:: Excerpted passage ::

GRIT scenes of South East Asia at Photohaus Gallery

While many people I know have been to South East Asia at some point in their life, their primary focus is often to chow down on street food, drink cheap beer, rent scooters, lay on the beach and make it to a “full moon party” or coast down the river. At least that’s what I did.

Local photographer Christopher Edmonstone may have experienced the aforementioned activities, though it seems that his intentions were to soak in the culture through the lens of his camera.

I sat down with Christopher over a beer (or two) and skimmed through photos from his trip, listening intently to his travel stories, while in the back of my mind comparing them to my own. I wish I brought a camera with me, alas, I didn’t have the gear that I do now and even if I did I would be paranoid that I would have it stolen. By taking that risk, Christopher was able to capture some incredible moments while gallivanting across Thailand, Cambodia, Vietnam, Laos, Myanmar and the UAE. For four months he woke up early and stayed up late, exploring places that the average tourist doesn’t explore.

He is now showcasing (and selling) those photos at the PHOTOHAUS Gallery in Mount Pleasant.

GRIT

Q: So tell me about GRIT, what does it mean?

I had never been to South East Asia before and I was keen to observe traditional ways of life, particularly activities that have been performed largely as they have for many years.  Capturing the local peoples engagement with the land became a running theme in my work, but it wasn’t until I returned and started assembling potential photos for the exhibit that I was confronted with what became the definition of GRIT. 

I was helped by my friend and art consultant Pennylane Shen who specializes in helping artists see things in their work that might not be readily evident because they can be too close to them. ‘GRIT’ was born out of this collaborative observation that not only do the people depicted embody ‘grit’ through enduring the demands of their environment, occupation or faith, but the cultural landscape including the inanimate objects are also subjected to the same harshness of climate and human use. From the salt workers toiling in the flooded ponds of Southern Cambodia, to the terraced rice fields of Sapa, Vietnam, the “labour” or its fruits are shown in a timeless way.

Q:  I notice a number of the images involve water and boats. Why is that?

I have always lived near large bodies of water and rivers so I feel that I have a natural attraction to them.

:::
:: Information shown ::

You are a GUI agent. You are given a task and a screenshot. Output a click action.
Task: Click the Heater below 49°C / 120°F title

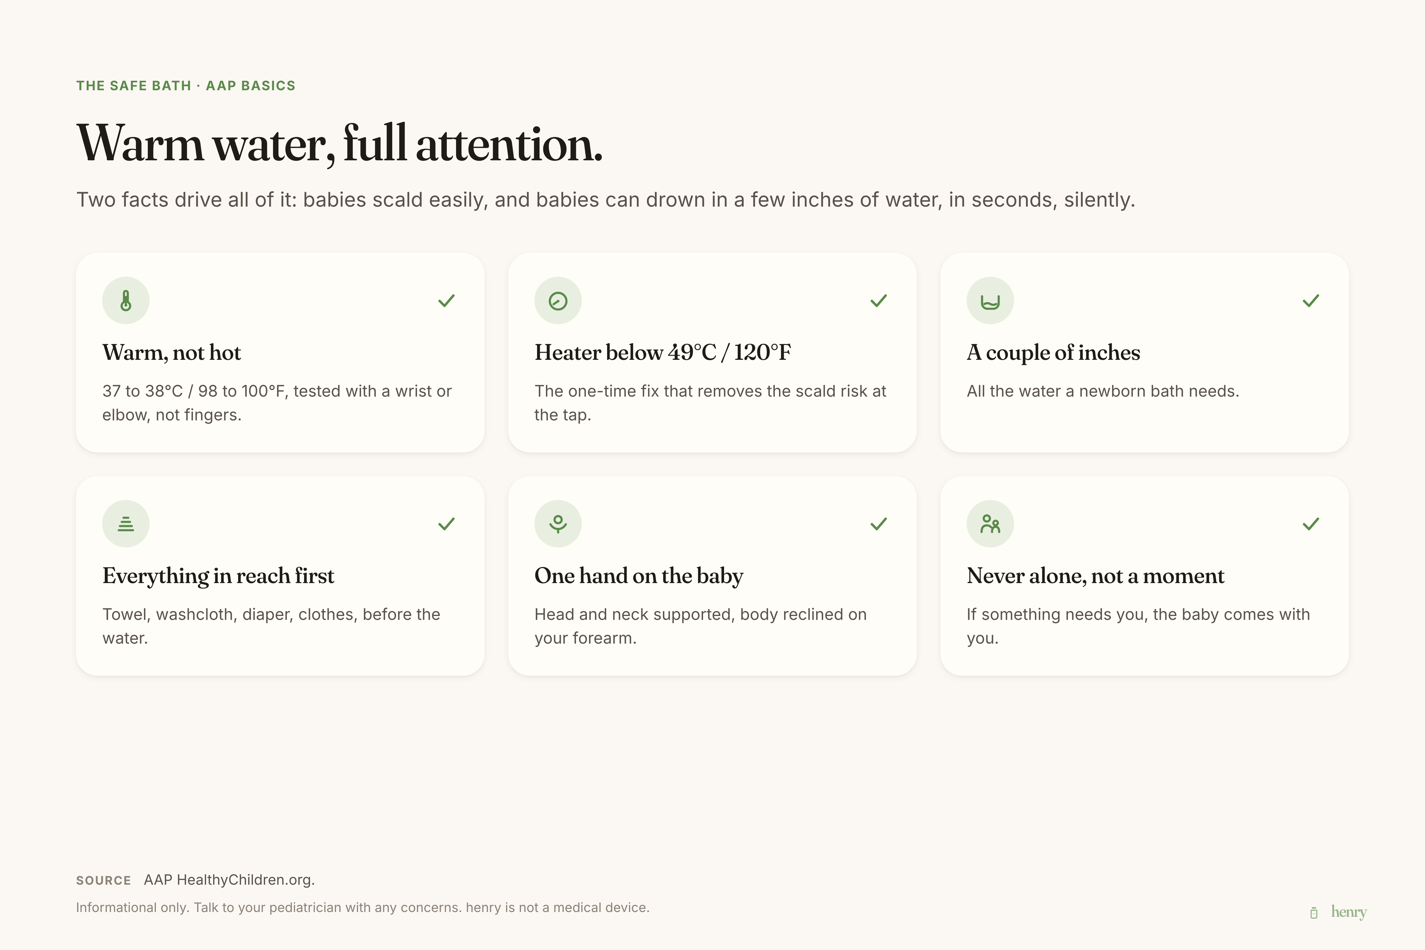(x=662, y=352)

:::

◆ Goal
In the article on the GRIT exhibition, who helped the photographer arrive at the definition of GRIT?

◆ Task output
His friend and art consultant, Pennylane Shen.